[Stated exercise]: Update the stretch from "Given: Select the Sketcher tool icon" through "Click the Память column sort arrow" by replacing "sort arrow" with "sort toggle" and leaving everything else unchanged. Give only those lines, without the pictures.

── Data provided ──

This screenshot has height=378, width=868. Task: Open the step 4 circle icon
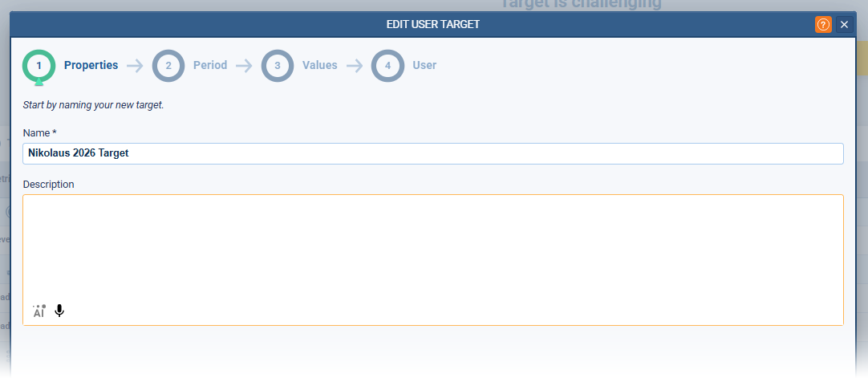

───
── Data provided ──

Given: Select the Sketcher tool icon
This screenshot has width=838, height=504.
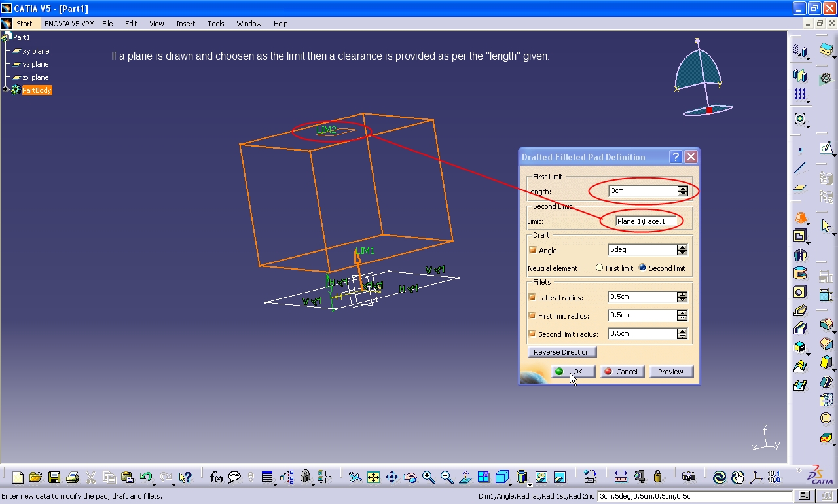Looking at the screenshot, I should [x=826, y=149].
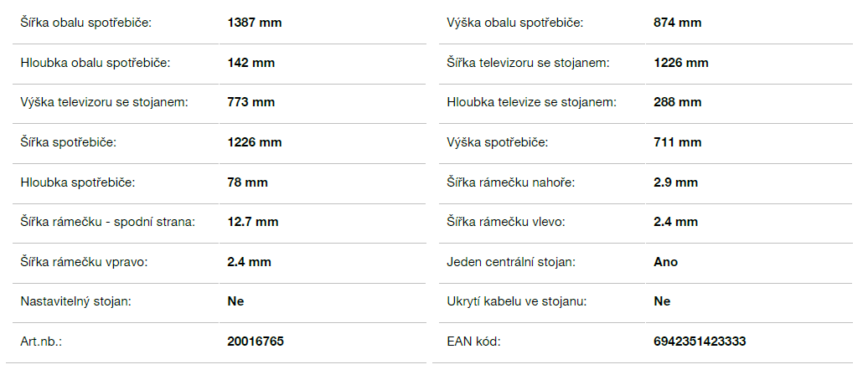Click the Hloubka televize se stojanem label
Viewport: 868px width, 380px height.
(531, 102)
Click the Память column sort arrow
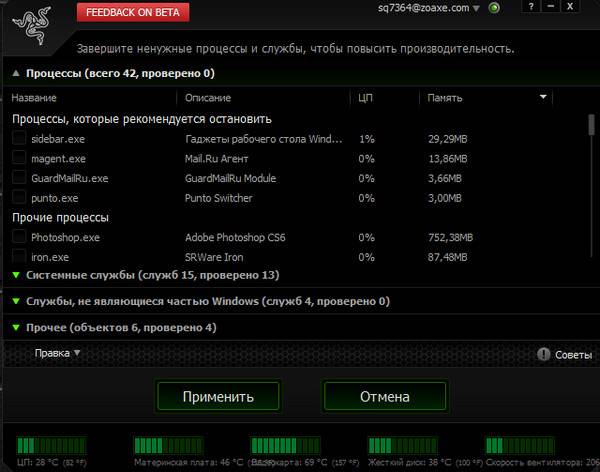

───

[The reply]:
Given: Select the Sketcher tool icon
This screenshot has width=838, height=504.
Looking at the screenshot, I should [x=826, y=149].
Click the Hloubka televize se stojanem label
Viewport: 868px width, 380px height.
(531, 102)
Click the Память column sort toggle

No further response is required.